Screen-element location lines
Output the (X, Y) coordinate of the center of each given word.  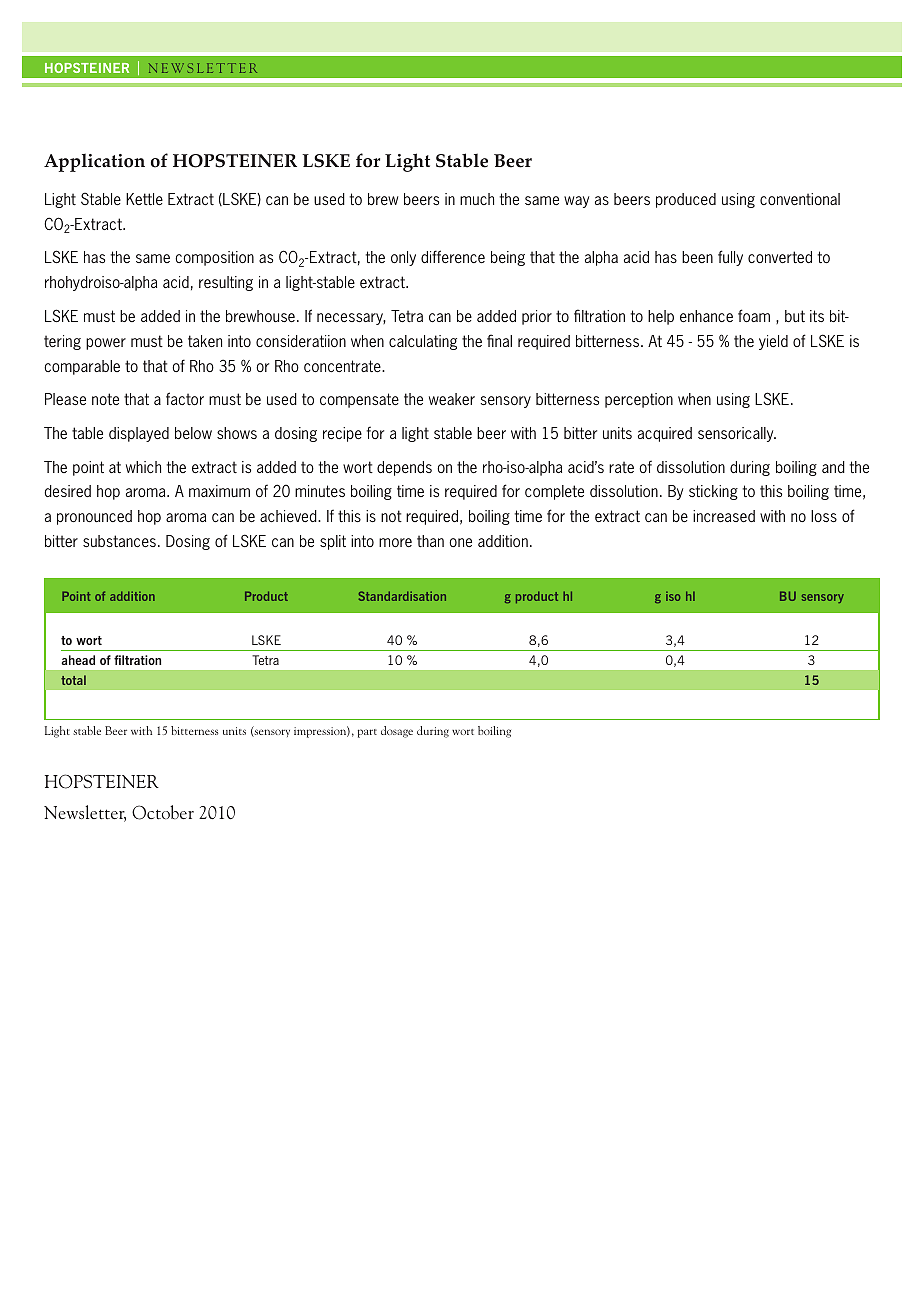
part (367, 733)
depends (404, 468)
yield (773, 342)
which (143, 467)
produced (686, 200)
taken (205, 341)
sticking (713, 492)
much (477, 199)
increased (724, 516)
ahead (78, 660)
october (163, 812)
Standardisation (402, 596)
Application (94, 162)
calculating (423, 342)
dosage (397, 732)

Short exercise: Copy all of the lines above word for word, leaving out the picture.

Solution to the problem:
Output the (X, Y) coordinate of the center of each given word.  
part (367, 733)
depends (404, 468)
yield (773, 342)
which (143, 467)
produced (686, 200)
taken (205, 341)
sticking (713, 492)
much (477, 199)
increased (724, 516)
ahead (78, 660)
october (163, 812)
Standardisation (402, 596)
Application (94, 162)
calculating (423, 342)
dosage (397, 732)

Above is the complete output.